Things to do:
(1) Turn the paragraph of the teacher pay passage that begins "In not a single state" into a brief bulleted list that keeps its main facts.
(2) Pick up the passage on teacher pay after its final sentence and carry it forward.
-------- Reading passage --------
EPI has studied this trend for more than a decade: ”Our body of work has documented the relative erosion of teacher pay. In 1960, female teachers enjoyed a wage premium compared with other college graduates. By the early 1980s, the teacher premium became a penalty, and the female teacher pay gap post-1996 has widened considerably.” Over the 20-year period that began in 1996, EPI researchers Sylvia Allegretto and Lawrence Mishel found as wages for college graduates increased, wages for teachers fell by $30 a week. They also found:
"The erosion of relative teacher wages has fallen most heavily on experienced teachers. Year after year, the most experienced teacher cohort has undergone a prolonged deterioration in relative wages throughout the entirety of our analysis.”
In not a single state nor the District of Columbia do teachers receive pay comparable to that of other college graduates. EPI found that unionized teachers have a lower relative wage gap than those without collective bargaining. But the gap is still large for teachers represented by a union. Part of that can be chalked up to the damage done to teaching staffs by the drastic public sector layoffs of the Great Recession. Many of those teaching positions have still not been restored.
Over the past few decades, there have been significantly lower numbers of people entering the education field and a significant increase in the numbers of veteran teachers who leave mid-career for other jobs. A recent survey of college-bound students found only 5 percent of them interested in an education career. That is a 16 percent drop between 2010 and 2014. How much the pay gap is a factor in this shift isn’t known, but it stands to reason that it have at least some impact.
-------- Collected material --------
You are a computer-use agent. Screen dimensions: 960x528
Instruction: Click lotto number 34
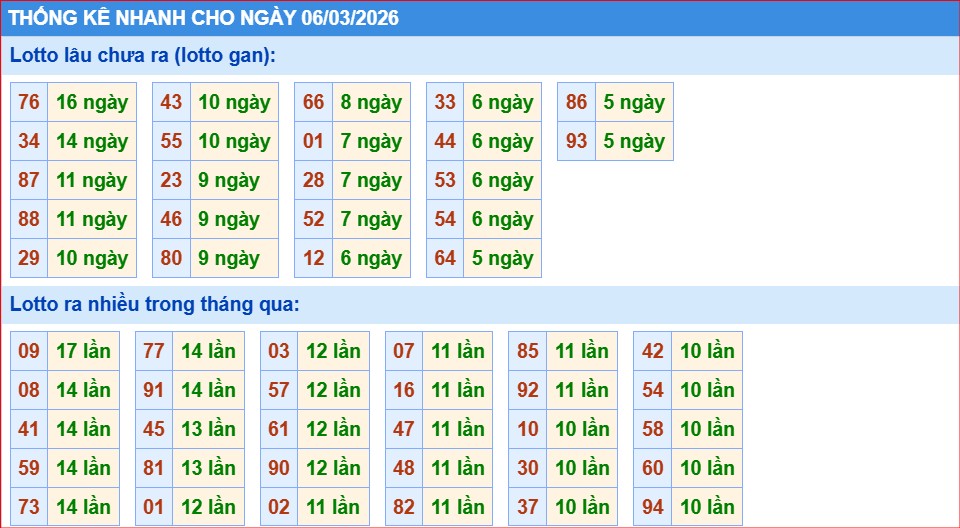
--------
Answer set:
(1)
- Teachers in every state and the District of Columbia earn less than other college graduates.
- EPI found a smaller relative wage gap for unionized teachers than for teachers without collective bargaining.
- The gap remains large even for teachers represented by a union.
- Part of the gap stems from the drastic public sector layoffs of the Great Recession.
- Many of those teaching positions have still not been restored.

(2)
Some other details from the report:
- Measured in 2015 dollars, average weekly wages of public-sector teachers fell from $1,122 to $1,092 in the 1996-2015 period. Weekly wages of all college graduates rose from $1,292 to $1,416 in the same period.
- In 1960, female teachers earned 14.7 percent more in weekly wages than comparable women workers in other fields. In 2015, women teachers earned ‑13.9 percent less in weekly wages than comparably educated women in other fields.
- For men it’s worse. The male teacher wage gap was -22.1 percent in 1979 and improved to ‑15.0 percent in the mid-1990s. But it worsened in the late 1990s, and by 2015, it clocked in at ‑24.5 percent.
- The wage gap has hit experienced teachers harder than rookies. The relative wage of the most experienced teachers has fallen from a 1.9 percent advantage in 1996 to a 17.8 percent penalty in 2015.